2

Improving open-uri

 3 years ago
source link: https://janko.io/improving-open-uri/
Go to the source link to view the article. You can view the picture content, updated content and better typesetting reading experience. If the link is broken, please click the button below to view the snapshot at that time.

Improving open-uri

When working on the Shrine library for handling file uploads, in multiple places I needed to be able to download a file from URL. If you know the Ruby standard library well, the solution might be obvious to you: open-uri.

require "open-uri"
result = open("http://example.com/image.jpg")
result #=> #<Tempfile:/var/folders/k7/6zx6dx6x7ys3rv3srh0nyfj00000gn/T/20160524-10403-xpdakz>

Open-uri is something that I indeed very much wanted to use for my use case. It ships with Ruby, so there are no external dependencies (just Net::HTTP), and it has many benefits:

  • downloads to a unique filesystem location (using Tempfile)
  • supports HTTP/HTTPS/FTP links
  • follows redirects
  • memory efficient
  • easy basic authentication
  • easy proxy

However, also considering that in my case the URL could come from user input, open-uri turned out to have many limiations and quirks:

  • Using Kernel#open makes you vulnerable to remote code execution
  • If the remote file is smaller than 10KB, open-uri actually returns a StringIO instead of a Tempfile
  • URL’s file extension isn’t preserved in downloaded Tempfile
  • You cannot limit maximum number of redirects
  • You cannot limit maximum filesize

I’ve thought about alternatives: rest-client, curl or wget. However, rest-client was a too heavy dependency just for downloading, and I didn’t want to depend on external CLI tools. Also, none of them were able to properly limit the maximum filesize, which I found important in context of Shrine.

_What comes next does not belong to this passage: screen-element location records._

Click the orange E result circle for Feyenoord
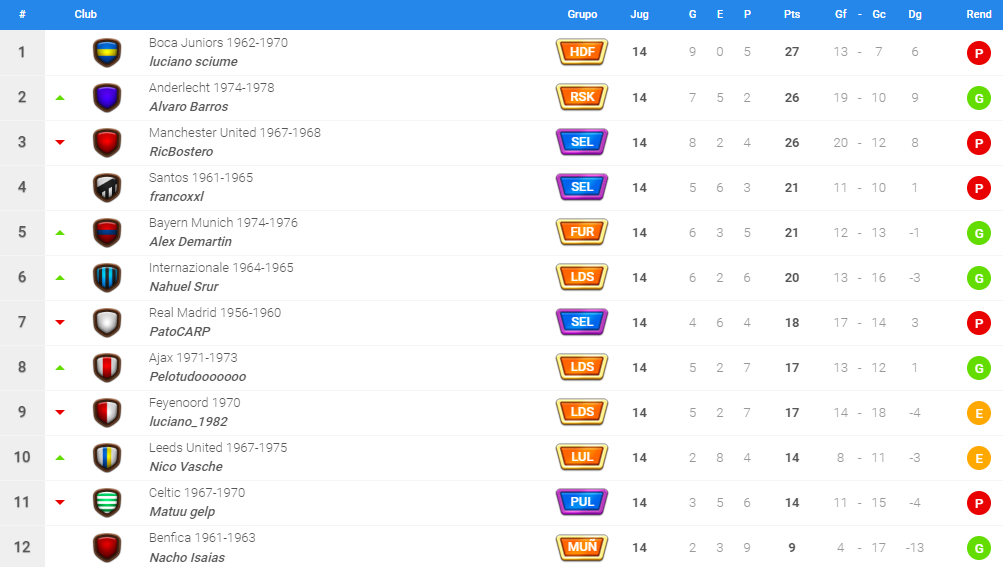The width and height of the screenshot is (1003, 567). (x=979, y=413)
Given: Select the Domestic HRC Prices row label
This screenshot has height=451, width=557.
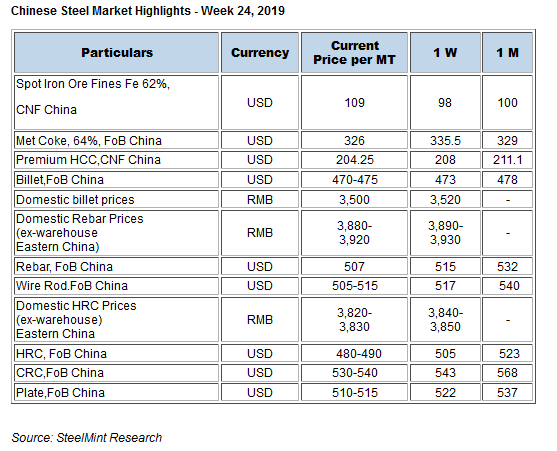Looking at the screenshot, I should pos(117,320).
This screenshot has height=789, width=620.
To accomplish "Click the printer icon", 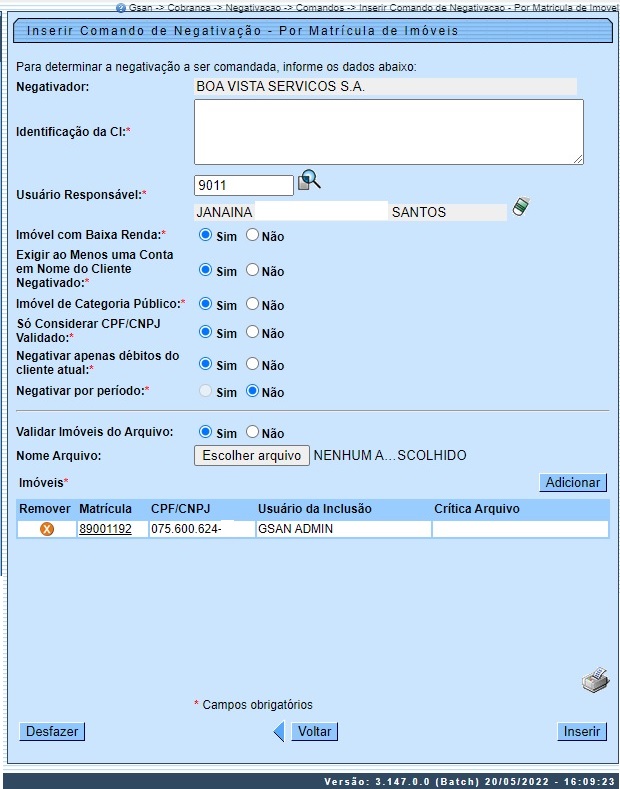I will [595, 682].
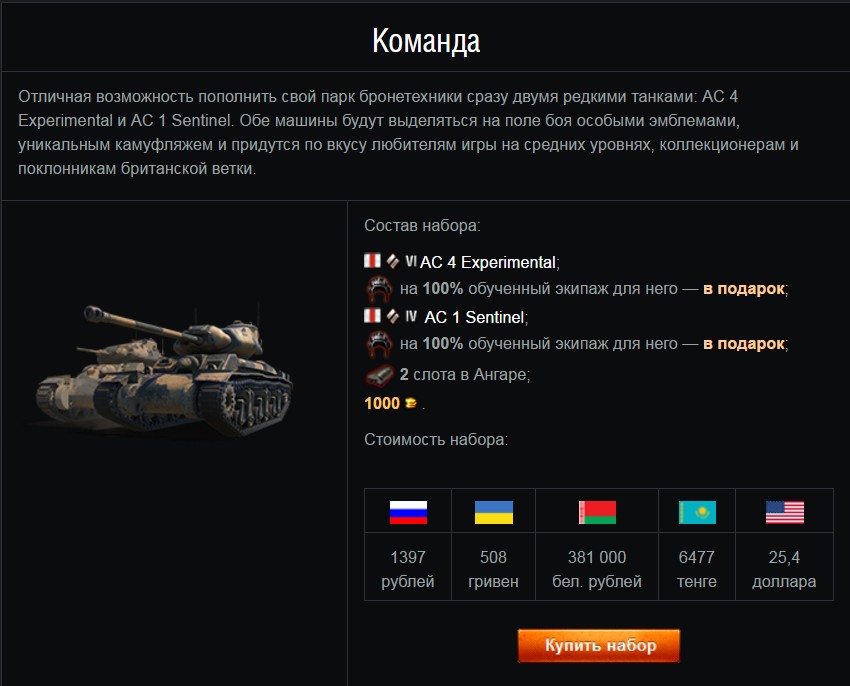Click the Ukrainian flag icon
The width and height of the screenshot is (850, 686).
click(493, 512)
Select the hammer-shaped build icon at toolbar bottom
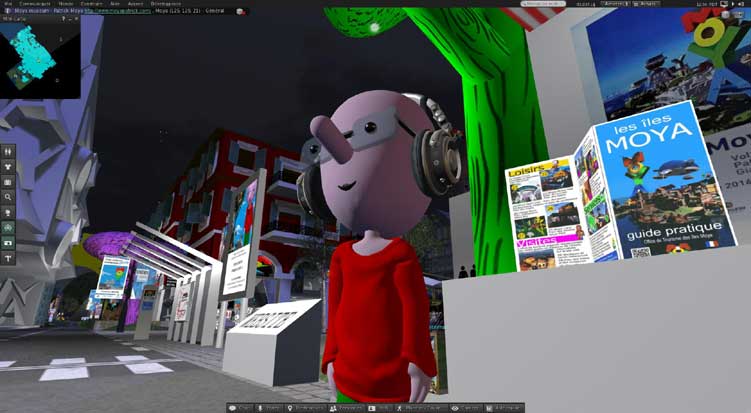 (x=8, y=257)
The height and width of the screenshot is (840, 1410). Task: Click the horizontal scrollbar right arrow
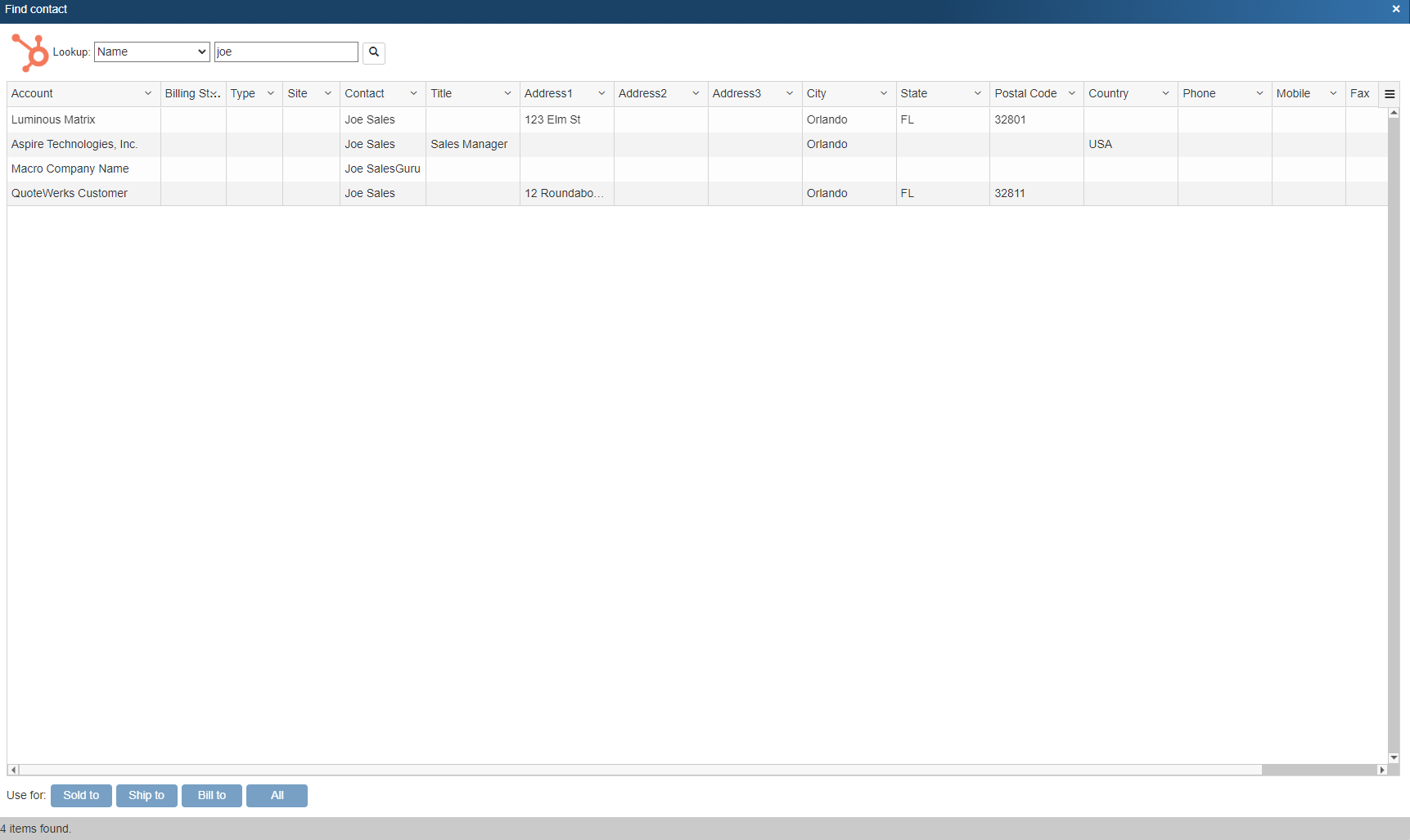click(1382, 770)
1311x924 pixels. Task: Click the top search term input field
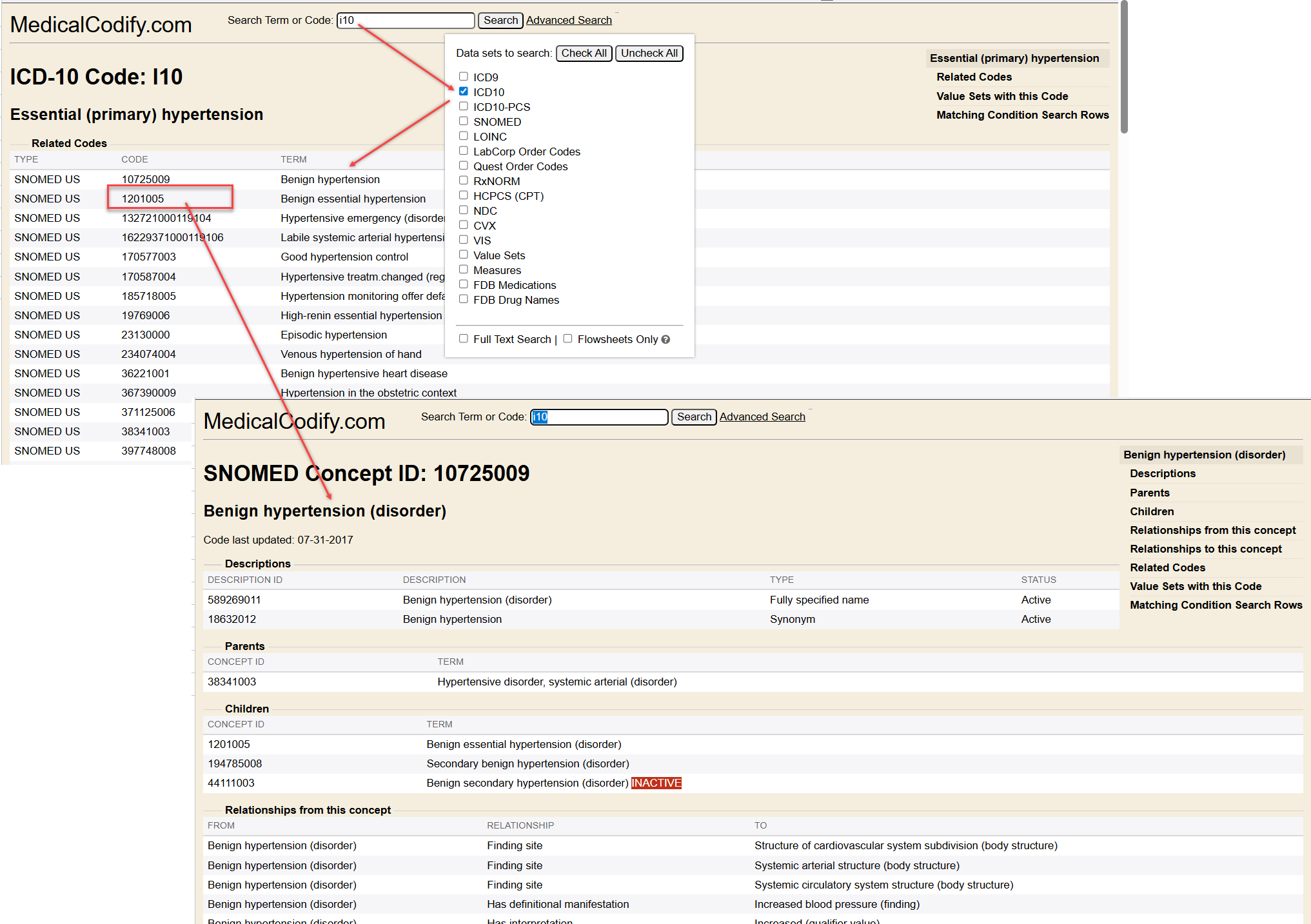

So, realizing that I still wanted to use open-uri, I decided to make a wrapper around it that addresses these limitations. I want to guide you through my journey, fixing one issue at a time.

Improvements

Kernel#open

Ruby has a Kernel#open method, which given a file path acts as File.open. but given a string that starts with “|”, it interprets it as a shell command and returns an IO connected to the spawned subprocess:

open("| ls") # returns an IO connected to the `ls` shell command

Open-uri extends Kernel#open with the ability to accept URLs. However, if the URL is coming from user input, we should never pass it to Kernel#open, because different users have different ideas on what is a “URL”; someone might think that | rm -rf ~ is a nice looking URL.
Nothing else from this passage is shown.